## PROBLEM REQUIREMENTS
Please give back the listing below in full. Change nothing.

Start of AVAILABLE DATA

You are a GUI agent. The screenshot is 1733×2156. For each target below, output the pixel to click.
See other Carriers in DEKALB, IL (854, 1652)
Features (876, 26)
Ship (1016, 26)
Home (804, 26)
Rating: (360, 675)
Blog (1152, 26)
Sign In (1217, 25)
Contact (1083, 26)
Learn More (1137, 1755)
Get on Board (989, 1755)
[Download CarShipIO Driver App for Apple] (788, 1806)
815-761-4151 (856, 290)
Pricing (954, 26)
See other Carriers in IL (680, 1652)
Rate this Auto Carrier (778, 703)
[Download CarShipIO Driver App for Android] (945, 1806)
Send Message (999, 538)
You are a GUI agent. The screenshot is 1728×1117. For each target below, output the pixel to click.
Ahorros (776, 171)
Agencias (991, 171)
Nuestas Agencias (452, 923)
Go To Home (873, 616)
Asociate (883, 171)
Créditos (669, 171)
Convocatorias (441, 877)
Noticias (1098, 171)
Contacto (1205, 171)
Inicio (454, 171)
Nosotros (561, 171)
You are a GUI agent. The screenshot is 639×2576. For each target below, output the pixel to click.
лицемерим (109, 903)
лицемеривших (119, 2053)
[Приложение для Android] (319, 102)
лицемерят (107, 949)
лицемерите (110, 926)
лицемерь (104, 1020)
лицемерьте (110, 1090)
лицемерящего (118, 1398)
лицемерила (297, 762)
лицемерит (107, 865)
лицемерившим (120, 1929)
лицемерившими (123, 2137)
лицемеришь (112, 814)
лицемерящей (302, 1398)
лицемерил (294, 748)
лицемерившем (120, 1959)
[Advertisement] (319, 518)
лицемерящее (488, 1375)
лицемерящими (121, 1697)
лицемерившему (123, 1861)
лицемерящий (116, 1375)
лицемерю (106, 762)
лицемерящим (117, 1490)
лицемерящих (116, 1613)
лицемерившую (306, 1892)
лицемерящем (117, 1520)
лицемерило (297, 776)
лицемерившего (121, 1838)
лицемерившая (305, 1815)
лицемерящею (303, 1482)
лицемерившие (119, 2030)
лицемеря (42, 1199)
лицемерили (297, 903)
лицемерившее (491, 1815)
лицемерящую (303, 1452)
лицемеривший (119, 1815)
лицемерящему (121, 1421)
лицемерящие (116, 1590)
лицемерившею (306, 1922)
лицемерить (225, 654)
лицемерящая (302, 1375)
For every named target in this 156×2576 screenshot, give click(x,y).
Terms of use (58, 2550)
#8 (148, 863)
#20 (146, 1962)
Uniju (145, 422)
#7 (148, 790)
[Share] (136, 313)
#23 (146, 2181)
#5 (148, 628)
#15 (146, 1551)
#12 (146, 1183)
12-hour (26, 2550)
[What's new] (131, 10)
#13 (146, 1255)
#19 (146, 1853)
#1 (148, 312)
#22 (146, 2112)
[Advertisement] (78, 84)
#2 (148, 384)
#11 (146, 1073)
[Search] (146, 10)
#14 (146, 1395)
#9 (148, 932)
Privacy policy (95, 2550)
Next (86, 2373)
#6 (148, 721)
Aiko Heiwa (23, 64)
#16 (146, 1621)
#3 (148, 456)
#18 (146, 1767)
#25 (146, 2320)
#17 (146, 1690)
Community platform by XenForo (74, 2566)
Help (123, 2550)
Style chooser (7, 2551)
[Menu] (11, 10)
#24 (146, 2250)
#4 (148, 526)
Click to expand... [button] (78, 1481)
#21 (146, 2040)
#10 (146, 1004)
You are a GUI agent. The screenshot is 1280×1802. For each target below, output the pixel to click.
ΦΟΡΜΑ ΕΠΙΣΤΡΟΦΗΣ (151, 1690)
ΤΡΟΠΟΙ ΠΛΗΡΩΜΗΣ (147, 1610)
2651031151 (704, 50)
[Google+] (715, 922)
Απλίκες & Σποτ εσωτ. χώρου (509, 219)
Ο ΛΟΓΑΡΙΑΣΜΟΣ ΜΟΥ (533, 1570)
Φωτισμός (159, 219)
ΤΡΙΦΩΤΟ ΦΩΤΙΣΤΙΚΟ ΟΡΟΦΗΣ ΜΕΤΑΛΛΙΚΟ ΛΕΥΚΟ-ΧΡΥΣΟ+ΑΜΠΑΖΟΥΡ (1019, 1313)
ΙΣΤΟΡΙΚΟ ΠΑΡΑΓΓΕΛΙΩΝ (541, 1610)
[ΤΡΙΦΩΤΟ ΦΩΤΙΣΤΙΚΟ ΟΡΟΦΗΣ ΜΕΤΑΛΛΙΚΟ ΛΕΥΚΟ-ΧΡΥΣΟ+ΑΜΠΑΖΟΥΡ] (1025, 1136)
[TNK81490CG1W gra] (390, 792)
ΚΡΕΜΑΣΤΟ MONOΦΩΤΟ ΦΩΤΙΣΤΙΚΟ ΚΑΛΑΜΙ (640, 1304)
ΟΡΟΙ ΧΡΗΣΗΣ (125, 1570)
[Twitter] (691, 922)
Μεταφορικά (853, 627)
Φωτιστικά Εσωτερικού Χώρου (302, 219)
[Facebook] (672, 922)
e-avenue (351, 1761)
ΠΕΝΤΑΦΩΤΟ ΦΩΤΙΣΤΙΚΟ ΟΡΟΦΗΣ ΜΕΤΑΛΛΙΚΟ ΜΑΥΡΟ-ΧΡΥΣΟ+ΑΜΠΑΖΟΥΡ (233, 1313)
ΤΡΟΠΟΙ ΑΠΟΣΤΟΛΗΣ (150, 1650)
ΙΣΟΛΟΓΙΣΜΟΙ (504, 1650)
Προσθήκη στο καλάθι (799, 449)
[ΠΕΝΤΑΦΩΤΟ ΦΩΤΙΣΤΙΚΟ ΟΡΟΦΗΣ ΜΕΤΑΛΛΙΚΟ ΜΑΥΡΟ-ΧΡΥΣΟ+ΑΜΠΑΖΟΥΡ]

End of AVAILABLE DATA

## COMPLETED TASK
You are a GUI agent. The screenshot is 1733×2156. For each target below, output the pixel to click.
See other Carriers in DEKALB, IL (854, 1652)
Features (876, 26)
Ship (1016, 26)
Home (804, 26)
Rating: (360, 675)
Blog (1152, 26)
Sign In (1217, 25)
Contact (1083, 26)
Learn More (1137, 1755)
Get on Board (989, 1755)
[Download CarShipIO Driver App for Apple] (788, 1806)
815-761-4151 (856, 290)
Pricing (954, 26)
See other Carriers in IL (680, 1652)
Rate this Auto Carrier (778, 703)
[Download CarShipIO Driver App for Android] (945, 1806)
Send Message (999, 538)
You are a GUI agent. The screenshot is 1728×1117. For each target below, output the pixel to click.
Ahorros (776, 171)
Agencias (991, 171)
Nuestas Agencias (452, 923)
Go To Home (873, 616)
Asociate (883, 171)
Créditos (669, 171)
Convocatorias (441, 877)
Noticias (1098, 171)
Contacto (1205, 171)
Inicio (454, 171)
Nosotros (561, 171)
You are a GUI agent. The screenshot is 639×2576. For each target below, output the pixel to click.
лицемерим (109, 903)
лицемеривших (119, 2053)
[Приложение для Android] (319, 102)
лицемерят (107, 949)
лицемерите (110, 926)
лицемерь (104, 1020)
лицемерьте (110, 1090)
лицемерящего (118, 1398)
лицемерила (297, 762)
лицемерит (107, 865)
лицемерившим (120, 1929)
лицемерившими (123, 2137)
лицемеришь (112, 814)
лицемерящей (302, 1398)
лицемерил (294, 748)
лицемерившем (120, 1959)
[Advertisement] (319, 518)
лицемерящее (488, 1375)
лицемерящими (121, 1697)
лицемерившему (123, 1861)
лицемерящий (116, 1375)
лицемерю (106, 762)
лицемерящим (117, 1490)
лицемерящих (116, 1613)
лицемерившую (306, 1892)
лицемерящем (117, 1520)
лицемерило (297, 776)
лицемерившего (121, 1838)
лицемерившая (305, 1815)
лицемерящею (303, 1482)
лицемерившие (119, 2030)
лицемеря (42, 1199)
лицемерили (297, 903)
лицемерившее (491, 1815)
лицемерящую (303, 1452)
лицемеривший (119, 1815)
лицемерящему (121, 1421)
лицемерящие (116, 1590)
лицемерившею (306, 1922)
лицемерить (225, 654)
лицемерящая (302, 1375)
For every named target in this 156×2576 screenshot, give click(x,y).
Terms of use (58, 2550)
#8 (148, 863)
#20 (146, 1962)
Uniju (145, 422)
#7 (148, 790)
[Share] (136, 313)
#23 (146, 2181)
#5 (148, 628)
#15 (146, 1551)
#12 (146, 1183)
12-hour (26, 2550)
[What's new] (131, 10)
#13 (146, 1255)
#19 (146, 1853)
#1 (148, 312)
#22 (146, 2112)
[Advertisement] (78, 84)
#2 (148, 384)
#11 (146, 1073)
[Search] (146, 10)
#14 (146, 1395)
#9 (148, 932)
Privacy policy (95, 2550)
Next (86, 2373)
#6 (148, 721)
Aiko Heiwa (23, 64)
#16 (146, 1621)
#3 (148, 456)
#18 (146, 1767)
#25 (146, 2320)
#17 (146, 1690)
Community platform by XenForo (74, 2566)
Help (123, 2550)
Style chooser (7, 2551)
[Menu] (11, 10)
#24 (146, 2250)
#4 (148, 526)
Click to expand... [button] (78, 1481)
#21 (146, 2040)
#10 (146, 1004)
You are a GUI agent. The screenshot is 1280×1802. For each target below, output the pixel to click.
ΦΟΡΜΑ ΕΠΙΣΤΡΟΦΗΣ (151, 1690)
ΤΡΟΠΟΙ ΠΛΗΡΩΜΗΣ (147, 1610)
2651031151 (704, 50)
[Google+] (715, 922)
Απλίκες & Σποτ εσωτ. χώρου (509, 219)
Ο ΛΟΓΑΡΙΑΣΜΟΣ ΜΟΥ (533, 1570)
Φωτισμός (159, 219)
ΤΡΙΦΩΤΟ ΦΩΤΙΣΤΙΚΟ ΟΡΟΦΗΣ ΜΕΤΑΛΛΙΚΟ ΛΕΥΚΟ-ΧΡΥΣΟ+ΑΜΠΑΖΟΥΡ (1019, 1313)
ΙΣΤΟΡΙΚΟ ΠΑΡΑΓΓΕΛΙΩΝ (541, 1610)
[ΤΡΙΦΩΤΟ ΦΩΤΙΣΤΙΚΟ ΟΡΟΦΗΣ ΜΕΤΑΛΛΙΚΟ ΛΕΥΚΟ-ΧΡΥΣΟ+ΑΜΠΑΖΟΥΡ] (1025, 1136)
[TNK81490CG1W gra] (390, 792)
ΚΡΕΜΑΣΤΟ MONOΦΩΤΟ ΦΩΤΙΣΤΙΚΟ ΚΑΛΑΜΙ (640, 1304)
ΟΡΟΙ ΧΡΗΣΗΣ (125, 1570)
[Twitter] (691, 922)
Μεταφορικά (853, 627)
Φωτιστικά Εσωτερικού Χώρου (302, 219)
[Facebook] (672, 922)
e-avenue (351, 1761)
ΠΕΝΤΑΦΩΤΟ ΦΩΤΙΣΤΙΚΟ ΟΡΟΦΗΣ ΜΕΤΑΛΛΙΚΟ ΜΑΥΡΟ-ΧΡΥΣΟ+ΑΜΠΑΖΟΥΡ (233, 1313)
ΤΡΟΠΟΙ ΑΠΟΣΤΟΛΗΣ (150, 1650)
ΙΣΟΛΟΓΙΣΜΟΙ (504, 1650)
Προσθήκη στο καλάθι (799, 449)
[ΠΕΝΤΑΦΩΤΟ ΦΩΤΙΣΤΙΚΟ ΟΡΟΦΗΣ ΜΕΤΑΛΛΙΚΟ ΜΑΥΡΟ-ΧΡΥΣΟ+ΑΜΠΑΖΟΥΡ]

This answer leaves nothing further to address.